* _Using the information_
a – According to the review of the AI-scripted film, what did the filmmakers ask ChatGPT to generate or write based on the plot? List each item.
b – In the review of the AI-scripted film, who directed the film?
c – Write a continuation of the review of the AI-scripted film.
---------- Selected passage
You may have seen this in the News: London premiere of movie with AI-generated script cancelled after backlash
After the premiere was canceled, the filmmakers decided to release it for free on YouTube. I was curious enough (and had a perfect repetitive task to do while it played) that I decided to give it a go.
The premise is that every word of the script was written by ChatGPT 4.0 with minimal input from the writer. In fact, the LLM is fully credited as the screenwriter. It's directed by Peter Luisi, a Swiss filmmaker of some moderate renown, whose previous quirky films have consistently received more positive than negative reviews. It is made with a decent budget and professional talent, and it could be a sign of things to come - it certainly portends to.
But is is any good?
First the good: It is surprisingly coherent, likely helped along by human input and editing. A scroll at the start of the film reads: "'Write a plot for a film where a screenwriter realizes he is less good than artificial intelligence' - This was our first prompt and only creative input as screenwriters. Based on that plot we asked chatGPT to generate characters, a step by step outline, and to write these scenes one by one. Not a single word was changed or rearranged. The only thing we were allowed to do was shorten." I don't really know what all that means, but it makes it sound like there was likely a lot of prompt engineering and human editing that happened to make the script we ended up with. The dialogue in the individual scenes is, unsurprisingly, fairly natural sounding - after all, that is really the LLM's wheelhouse.
Taken as a whole - that's where it starts to fall apart. Every scene, every dialogue, every conflict centers around lengthy and repetitive philosophizing around this central question. Whether at a cocktail party or in bed with his wife, or talking to the puck-shaped AI device, every line of dialogue concentrates on whether a machine can "truly" represent human emotions. It's as blunt and repetitive as being jumped in an alley by a little league team. It just hits you over the head repeatedly.
As if in answer to its own question, every conflict is contrived and resolved at the mechanical convenience of the plot. The screenwriter is initially resistant to using the device at all, but his producer insists and he is immediately onboard (apart from the lengthy and - as I mentioned - repetitive laments he offers about giving up his career to a machine. The screenwriter's wife leaves because he becomes too obsessed with the device, but ultimately takes him back in a dialogue that sounds like it was generated by an algorithm. Because it was.
--------------------
---------- Records provided
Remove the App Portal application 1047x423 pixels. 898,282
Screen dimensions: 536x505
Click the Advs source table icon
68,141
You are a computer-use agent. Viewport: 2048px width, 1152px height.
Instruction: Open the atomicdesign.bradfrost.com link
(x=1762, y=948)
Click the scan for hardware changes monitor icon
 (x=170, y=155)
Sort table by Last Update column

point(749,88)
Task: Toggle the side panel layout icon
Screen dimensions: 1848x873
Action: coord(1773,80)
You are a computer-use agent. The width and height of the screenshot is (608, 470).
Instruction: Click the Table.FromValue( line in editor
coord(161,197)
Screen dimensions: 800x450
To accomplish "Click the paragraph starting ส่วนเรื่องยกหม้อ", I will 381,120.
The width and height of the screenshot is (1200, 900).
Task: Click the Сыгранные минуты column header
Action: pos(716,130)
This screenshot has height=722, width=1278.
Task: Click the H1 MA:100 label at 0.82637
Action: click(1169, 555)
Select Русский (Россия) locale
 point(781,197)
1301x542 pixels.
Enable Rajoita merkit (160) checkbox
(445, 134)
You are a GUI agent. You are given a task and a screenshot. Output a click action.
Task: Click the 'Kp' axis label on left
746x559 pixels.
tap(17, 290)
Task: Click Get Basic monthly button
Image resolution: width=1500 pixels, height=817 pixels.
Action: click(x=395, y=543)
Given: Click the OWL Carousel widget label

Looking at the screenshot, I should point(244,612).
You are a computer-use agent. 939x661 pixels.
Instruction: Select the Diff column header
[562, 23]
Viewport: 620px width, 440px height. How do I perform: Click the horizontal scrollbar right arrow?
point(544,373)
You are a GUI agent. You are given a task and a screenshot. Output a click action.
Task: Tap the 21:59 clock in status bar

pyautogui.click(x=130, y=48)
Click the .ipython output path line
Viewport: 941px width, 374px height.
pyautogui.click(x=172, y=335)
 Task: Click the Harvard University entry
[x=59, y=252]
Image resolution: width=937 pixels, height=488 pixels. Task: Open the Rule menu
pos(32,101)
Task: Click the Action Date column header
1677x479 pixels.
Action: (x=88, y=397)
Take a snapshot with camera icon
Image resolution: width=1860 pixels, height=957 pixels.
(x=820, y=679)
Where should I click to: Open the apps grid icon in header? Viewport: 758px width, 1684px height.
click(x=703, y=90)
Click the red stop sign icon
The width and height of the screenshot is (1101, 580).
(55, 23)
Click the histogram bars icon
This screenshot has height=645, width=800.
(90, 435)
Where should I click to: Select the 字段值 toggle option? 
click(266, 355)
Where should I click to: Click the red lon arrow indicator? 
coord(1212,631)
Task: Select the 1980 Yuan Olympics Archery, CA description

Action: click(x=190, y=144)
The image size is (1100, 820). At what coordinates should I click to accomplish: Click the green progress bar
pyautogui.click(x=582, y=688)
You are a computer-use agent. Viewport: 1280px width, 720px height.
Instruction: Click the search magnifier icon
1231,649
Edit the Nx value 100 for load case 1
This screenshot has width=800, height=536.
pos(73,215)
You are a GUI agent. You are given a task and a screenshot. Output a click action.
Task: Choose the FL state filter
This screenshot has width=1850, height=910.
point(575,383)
--------------------
* _Numbered answers_
a –
- Characters
- A step by step outline
- The scenes, written one by one

b – Peter Luisi, a Swiss filmmaker, directed it.

c –
The character's mentor dies abruptly, seemingly because the story needs an emotional beat and is done with him anyway. He only shows up a couple of times before, and the previous scenes are so unremarkable that I had to go back and remind myself who he was and if there was some allusion to an illness or accident (there is not). It's only 72 minutes, so it's telling that an entire character could be so unmemorable.
Unfortunately, the acting and the sound design are likewise robotic. I found myself wondering if the film was scored by a machine, too. This is the kind of fare you might expect from any low budget drama. On that note, it was not the worst film I've seen. This is the type of writing that could certainly compete with Hallmark romances and low-budget cop dramas. It hits all the beats (with some likely basic human intervention), and delivers a story that is adequate. Not good, mind you. Adequate.
There are strange plotholes, like after the success with the first script using the AI as an assistant, his producer asks him to submit a script written entirely by the device. That fundamentally makes no sense. If it is written entirely by the device, then what exactly is the producer asking him to do? Press the "go" button? The scene makes sense in an LLM-logic kind of way. It resembles an actual conflict if you squint and don't think about it for more than 2 seconds.
Like most of what LLMs and other generative algorithms creates, it is a fair approximation of human creativity. It outperforms half of the film school students hawking scripts in Hollywood, and indeed I think it is an omen of how films will be made (and already are). No need for studios to bother with writers for basic rewrites or to pay humans to churn out another low quality, background noise Netflix series. The central question of the film: can chatGPT make art? No. Obviously not. The film attempts to take itself seriously, but it is fundamentally drivel.
It is not good.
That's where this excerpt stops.